Scientists are interested in leveraging PD-1 blockade for diseases other than cancer, such as tuberculosis (TB). Barber et al. studied two patients with cancer who developed active TB during PD-1 blockade. Analysis of longitudinal samples available from one of the patients revealed the presence of TB-specific TH1 cells before presentation of TB. These results are in line with previous work in mouse TB models, which showed that PD-1 deficiency exacerbated disease. This report indicates that PD-1 blockade for treating tuberculosis in humans may instead worsen the disease.

Abstract

Because of the well-established therapeutic benefit of boosting antitumor responses through blockade of the T cell inhibitory receptor PD-1, it has been proposed that PD-1 blockade could also be useful in infectious disease settings, including Mycobacterium tuberculosis (Mtb) infection. However, in preclinical models, Mtb-infected PD-1−/− mice mount exaggerated TH1 responses that drive lethal immunopathology. Multiple cases of tuberculosis during PD-1 blockade have been observed in patients with cancer, but in humans little is understood about Mtb-specific immune responses during checkpoint blockade–associated tuberculosis. Here, we report two more cases. We describe a patient who succumbed to disseminated tuberculosis after PD-1 blockade for treatment of nasopharyngeal carcinoma, and we examine Mtb-specific immune responses in a patient with Merkel cell carcinoma who developed checkpoint blockade–associated tuberculosis and was successfully treated for the infection.
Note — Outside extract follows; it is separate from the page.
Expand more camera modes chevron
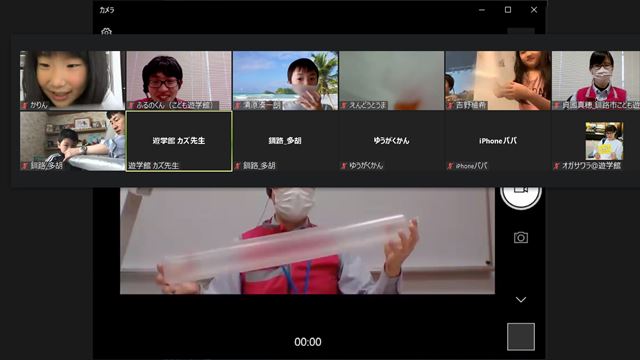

After anti–PD-1 administration, interferon-γ–producing Mtb-specific CD4 T cells became more prevalent in the blood, and a tuberculoma developed a few months thereafter. Mtb-specific TH17 cells, CD8 T cells, regulatory T cells, and antibody abundance did not change before the appearance of the granuloma. These results are consistent with the murine model data and suggest that boosting TH1 function with PD-1 blockade may increase the risk or severity of tuberculosis in humans.